TASK TO CARRY OUT.
Each line below needs to be repeated precisely as it is.

Start of EXTRACTED RECORDS

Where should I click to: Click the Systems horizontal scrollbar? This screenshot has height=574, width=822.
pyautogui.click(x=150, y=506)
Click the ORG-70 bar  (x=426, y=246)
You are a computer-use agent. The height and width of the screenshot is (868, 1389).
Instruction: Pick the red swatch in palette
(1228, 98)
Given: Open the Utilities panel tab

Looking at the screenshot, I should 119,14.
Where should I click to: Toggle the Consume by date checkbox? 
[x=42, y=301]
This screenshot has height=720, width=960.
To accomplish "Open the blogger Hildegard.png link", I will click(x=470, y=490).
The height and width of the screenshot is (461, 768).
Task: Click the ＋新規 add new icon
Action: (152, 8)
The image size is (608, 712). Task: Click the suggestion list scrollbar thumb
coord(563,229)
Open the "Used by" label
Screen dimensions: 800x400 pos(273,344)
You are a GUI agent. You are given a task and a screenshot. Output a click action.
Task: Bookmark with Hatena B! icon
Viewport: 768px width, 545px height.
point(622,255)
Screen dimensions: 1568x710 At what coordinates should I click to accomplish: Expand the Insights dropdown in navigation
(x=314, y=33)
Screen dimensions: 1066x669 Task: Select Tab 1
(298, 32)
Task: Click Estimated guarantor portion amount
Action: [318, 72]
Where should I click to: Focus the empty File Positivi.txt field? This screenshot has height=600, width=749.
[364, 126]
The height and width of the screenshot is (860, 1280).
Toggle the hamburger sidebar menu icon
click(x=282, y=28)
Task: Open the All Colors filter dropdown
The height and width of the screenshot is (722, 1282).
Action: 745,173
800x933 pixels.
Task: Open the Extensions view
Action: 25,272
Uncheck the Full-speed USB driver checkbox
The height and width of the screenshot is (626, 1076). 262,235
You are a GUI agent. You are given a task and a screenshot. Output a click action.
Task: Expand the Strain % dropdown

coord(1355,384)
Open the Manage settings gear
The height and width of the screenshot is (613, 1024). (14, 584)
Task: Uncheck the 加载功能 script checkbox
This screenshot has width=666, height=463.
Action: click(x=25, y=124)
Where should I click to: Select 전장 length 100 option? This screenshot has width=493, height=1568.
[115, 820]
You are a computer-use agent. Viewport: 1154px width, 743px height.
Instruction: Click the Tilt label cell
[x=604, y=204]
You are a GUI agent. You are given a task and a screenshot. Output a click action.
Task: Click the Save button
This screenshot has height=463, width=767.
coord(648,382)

End of EXTRACTED RECORDS

RESPONSE AREA.
Where should I click to: Click the Systems horizontal scrollbar? This screenshot has height=574, width=822.
pyautogui.click(x=150, y=506)
Click the ORG-70 bar  (x=426, y=246)
You are a computer-use agent. The height and width of the screenshot is (868, 1389).
Instruction: Pick the red swatch in palette
(1228, 98)
Given: Open the Utilities panel tab

Looking at the screenshot, I should 119,14.
Where should I click to: Toggle the Consume by date checkbox? 
[x=42, y=301]
This screenshot has height=720, width=960.
To accomplish "Open the blogger Hildegard.png link", I will click(x=470, y=490).
The height and width of the screenshot is (461, 768).
Task: Click the ＋新規 add new icon
Action: (152, 8)
The image size is (608, 712). Task: Click the suggestion list scrollbar thumb
coord(563,229)
Open the "Used by" label
Screen dimensions: 800x400 pos(273,344)
You are a GUI agent. You are given a task and a screenshot. Output a click action.
Task: Bookmark with Hatena B! icon
Viewport: 768px width, 545px height.
point(622,255)
Screen dimensions: 1568x710 At what coordinates should I click to accomplish: Expand the Insights dropdown in navigation
(x=314, y=33)
Screen dimensions: 1066x669 Task: Select Tab 1
(298, 32)
Task: Click Estimated guarantor portion amount
Action: [318, 72]
Where should I click to: Focus the empty File Positivi.txt field? This screenshot has height=600, width=749.
[364, 126]
The height and width of the screenshot is (860, 1280).
Toggle the hamburger sidebar menu icon
click(x=282, y=28)
Task: Open the All Colors filter dropdown
The height and width of the screenshot is (722, 1282).
Action: 745,173
800x933 pixels.
Task: Open the Extensions view
Action: 25,272
Uncheck the Full-speed USB driver checkbox
The height and width of the screenshot is (626, 1076). 262,235
You are a GUI agent. You are given a task and a screenshot. Output a click action.
Task: Expand the Strain % dropdown

coord(1355,384)
Open the Manage settings gear
The height and width of the screenshot is (613, 1024). (14, 584)
Task: Uncheck the 加载功能 script checkbox
This screenshot has width=666, height=463.
Action: click(x=25, y=124)
Where should I click to: Select 전장 length 100 option? This screenshot has width=493, height=1568.
[115, 820]
You are a computer-use agent. Viewport: 1154px width, 743px height.
Instruction: Click the Tilt label cell
[x=604, y=204]
You are a GUI agent. You are given a task and a screenshot. Output a click action.
Task: Click the Save button
This screenshot has height=463, width=767.
coord(648,382)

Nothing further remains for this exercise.